This document of Property Distribution (Chŏnhumun’gi) is written in 1669 by Kim Myŏngyŏl along with his two brothers, Yong-yŏl and Yu-yŏl. As a form of will this document is unlike most of other documents of will written for property distributions, as it deals with changes of in the manner of family’s ancestral rites and the principle of property distributions.

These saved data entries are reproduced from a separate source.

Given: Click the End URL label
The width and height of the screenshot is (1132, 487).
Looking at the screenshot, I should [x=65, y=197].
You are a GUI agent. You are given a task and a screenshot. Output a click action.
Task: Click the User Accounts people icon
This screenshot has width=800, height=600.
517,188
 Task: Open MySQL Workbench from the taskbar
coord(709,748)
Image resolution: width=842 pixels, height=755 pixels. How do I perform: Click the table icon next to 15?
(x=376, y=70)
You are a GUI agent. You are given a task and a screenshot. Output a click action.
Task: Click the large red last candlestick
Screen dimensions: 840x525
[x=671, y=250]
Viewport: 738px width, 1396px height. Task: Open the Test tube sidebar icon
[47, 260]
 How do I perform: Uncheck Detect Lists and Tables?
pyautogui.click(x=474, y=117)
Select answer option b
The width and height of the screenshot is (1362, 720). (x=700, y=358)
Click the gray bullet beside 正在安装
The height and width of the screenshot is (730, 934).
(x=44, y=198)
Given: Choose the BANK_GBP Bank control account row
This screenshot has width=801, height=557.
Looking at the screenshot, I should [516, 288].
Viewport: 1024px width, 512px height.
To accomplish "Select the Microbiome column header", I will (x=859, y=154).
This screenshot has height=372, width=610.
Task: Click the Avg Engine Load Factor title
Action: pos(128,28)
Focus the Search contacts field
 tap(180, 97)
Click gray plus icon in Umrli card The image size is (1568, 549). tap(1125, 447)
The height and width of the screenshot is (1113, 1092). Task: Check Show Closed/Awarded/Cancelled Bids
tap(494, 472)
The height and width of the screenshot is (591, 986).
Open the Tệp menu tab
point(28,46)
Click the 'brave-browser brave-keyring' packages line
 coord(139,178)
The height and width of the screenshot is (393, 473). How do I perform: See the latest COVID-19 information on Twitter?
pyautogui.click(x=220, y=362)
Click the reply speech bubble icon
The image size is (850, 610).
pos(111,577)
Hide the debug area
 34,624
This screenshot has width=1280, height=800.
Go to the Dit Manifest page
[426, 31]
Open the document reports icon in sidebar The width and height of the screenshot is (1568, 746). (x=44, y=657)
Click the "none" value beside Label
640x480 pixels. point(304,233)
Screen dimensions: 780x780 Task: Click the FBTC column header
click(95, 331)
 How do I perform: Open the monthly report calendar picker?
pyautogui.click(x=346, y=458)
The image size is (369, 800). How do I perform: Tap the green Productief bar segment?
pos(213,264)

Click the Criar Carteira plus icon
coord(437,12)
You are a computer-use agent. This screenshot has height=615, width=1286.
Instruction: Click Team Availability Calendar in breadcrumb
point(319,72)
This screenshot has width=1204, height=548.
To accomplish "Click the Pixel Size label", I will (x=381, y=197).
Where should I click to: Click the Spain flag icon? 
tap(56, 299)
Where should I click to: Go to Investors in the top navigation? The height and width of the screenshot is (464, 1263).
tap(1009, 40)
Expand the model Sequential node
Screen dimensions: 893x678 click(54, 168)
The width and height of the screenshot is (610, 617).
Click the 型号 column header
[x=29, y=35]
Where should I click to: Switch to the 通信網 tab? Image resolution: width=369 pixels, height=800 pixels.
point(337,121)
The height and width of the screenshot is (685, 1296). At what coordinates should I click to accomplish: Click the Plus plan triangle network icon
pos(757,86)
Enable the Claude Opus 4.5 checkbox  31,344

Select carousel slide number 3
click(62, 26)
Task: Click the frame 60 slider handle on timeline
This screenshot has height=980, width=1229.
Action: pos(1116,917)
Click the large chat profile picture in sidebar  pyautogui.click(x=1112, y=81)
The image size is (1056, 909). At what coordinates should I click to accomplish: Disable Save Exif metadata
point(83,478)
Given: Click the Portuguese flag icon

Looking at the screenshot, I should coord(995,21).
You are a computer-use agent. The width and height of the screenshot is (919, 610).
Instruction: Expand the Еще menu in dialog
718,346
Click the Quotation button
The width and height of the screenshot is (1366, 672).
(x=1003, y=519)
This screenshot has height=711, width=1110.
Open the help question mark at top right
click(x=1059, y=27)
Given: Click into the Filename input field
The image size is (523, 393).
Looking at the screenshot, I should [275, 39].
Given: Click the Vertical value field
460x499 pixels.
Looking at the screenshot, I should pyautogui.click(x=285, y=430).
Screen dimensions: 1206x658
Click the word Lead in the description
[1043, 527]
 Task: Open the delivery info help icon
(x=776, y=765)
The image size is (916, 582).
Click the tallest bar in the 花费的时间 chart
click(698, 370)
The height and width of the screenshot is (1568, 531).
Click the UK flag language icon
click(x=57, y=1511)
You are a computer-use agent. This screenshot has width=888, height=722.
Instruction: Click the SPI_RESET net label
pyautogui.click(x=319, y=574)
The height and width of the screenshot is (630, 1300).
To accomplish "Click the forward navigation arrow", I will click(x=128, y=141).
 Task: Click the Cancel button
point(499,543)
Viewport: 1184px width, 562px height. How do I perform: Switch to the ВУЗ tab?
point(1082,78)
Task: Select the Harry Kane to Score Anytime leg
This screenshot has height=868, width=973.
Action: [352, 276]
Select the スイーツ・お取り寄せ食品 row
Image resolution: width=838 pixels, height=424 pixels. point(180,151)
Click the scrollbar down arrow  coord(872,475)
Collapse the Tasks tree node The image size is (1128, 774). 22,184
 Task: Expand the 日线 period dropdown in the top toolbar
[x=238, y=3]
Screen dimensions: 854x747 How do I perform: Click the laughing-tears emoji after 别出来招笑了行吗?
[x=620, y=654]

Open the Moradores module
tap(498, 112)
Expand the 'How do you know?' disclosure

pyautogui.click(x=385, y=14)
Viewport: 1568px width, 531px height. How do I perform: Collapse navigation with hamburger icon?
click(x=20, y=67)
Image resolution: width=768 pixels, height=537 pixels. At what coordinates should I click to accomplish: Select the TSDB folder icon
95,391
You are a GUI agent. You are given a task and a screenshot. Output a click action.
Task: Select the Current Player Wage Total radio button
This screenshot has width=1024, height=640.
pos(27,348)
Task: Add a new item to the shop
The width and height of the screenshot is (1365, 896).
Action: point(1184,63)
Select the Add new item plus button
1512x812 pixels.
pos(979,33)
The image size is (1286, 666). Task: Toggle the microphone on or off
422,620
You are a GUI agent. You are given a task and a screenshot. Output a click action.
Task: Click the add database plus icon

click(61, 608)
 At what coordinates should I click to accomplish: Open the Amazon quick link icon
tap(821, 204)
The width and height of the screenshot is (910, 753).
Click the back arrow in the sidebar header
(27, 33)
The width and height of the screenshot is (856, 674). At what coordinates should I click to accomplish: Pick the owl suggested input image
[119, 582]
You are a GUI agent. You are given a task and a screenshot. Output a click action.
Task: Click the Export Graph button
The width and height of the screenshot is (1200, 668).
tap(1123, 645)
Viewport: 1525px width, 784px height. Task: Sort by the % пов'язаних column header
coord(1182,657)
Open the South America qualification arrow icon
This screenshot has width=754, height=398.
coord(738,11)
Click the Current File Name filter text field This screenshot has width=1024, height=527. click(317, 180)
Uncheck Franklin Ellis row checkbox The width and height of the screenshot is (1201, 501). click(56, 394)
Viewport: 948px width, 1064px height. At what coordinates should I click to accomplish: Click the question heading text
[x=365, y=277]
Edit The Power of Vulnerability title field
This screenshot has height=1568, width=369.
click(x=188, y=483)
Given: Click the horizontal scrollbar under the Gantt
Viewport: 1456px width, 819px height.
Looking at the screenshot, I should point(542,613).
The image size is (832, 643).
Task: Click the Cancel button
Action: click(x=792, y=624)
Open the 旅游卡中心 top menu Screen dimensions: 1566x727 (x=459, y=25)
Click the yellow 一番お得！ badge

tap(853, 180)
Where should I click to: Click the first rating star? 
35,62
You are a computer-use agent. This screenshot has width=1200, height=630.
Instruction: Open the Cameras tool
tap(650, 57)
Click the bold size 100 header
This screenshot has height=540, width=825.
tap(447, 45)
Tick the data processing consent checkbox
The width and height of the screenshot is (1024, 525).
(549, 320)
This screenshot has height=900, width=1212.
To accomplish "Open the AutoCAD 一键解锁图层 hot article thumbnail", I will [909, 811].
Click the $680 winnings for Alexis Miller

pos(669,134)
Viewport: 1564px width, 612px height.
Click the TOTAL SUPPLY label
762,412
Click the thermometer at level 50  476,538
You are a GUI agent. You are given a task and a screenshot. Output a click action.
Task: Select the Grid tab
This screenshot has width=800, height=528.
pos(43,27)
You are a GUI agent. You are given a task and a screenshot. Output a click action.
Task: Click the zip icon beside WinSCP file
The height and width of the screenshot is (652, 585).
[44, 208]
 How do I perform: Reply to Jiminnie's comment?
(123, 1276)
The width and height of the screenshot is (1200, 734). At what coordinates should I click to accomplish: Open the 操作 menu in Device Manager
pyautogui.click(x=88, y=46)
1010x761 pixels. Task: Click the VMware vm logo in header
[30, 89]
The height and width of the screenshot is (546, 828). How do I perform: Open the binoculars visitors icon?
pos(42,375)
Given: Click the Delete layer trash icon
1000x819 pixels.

The purpose of this document is to state the changes regarding ancestral rites which used to be performed by brothers and sisters who took turns. From this point based on the Master Chu’s Family Rituals, this family will have the ancestral rituals to be held only in the head family and therefore the changed rules of inheritance will be applied accordingly.

In fact, during the early and the mid-Chosŏn periods family property was distributed based on equal inheritance regardless of gender. Sons and daughters evenly took turns to give memorial services for their parents. Kim Myŏngyŏl's family followed suit.[1] However, in this document they say that sons-in-law from other families and grandchildren of the maternal side often shift responsibility back and forth to miss their duties out after all. Even if they performed the rituals, they did not prepare the ritual foods properly with sincerity and respect for the ancestors. It was not really worth to perform such insincere rituals and in fact better not have them.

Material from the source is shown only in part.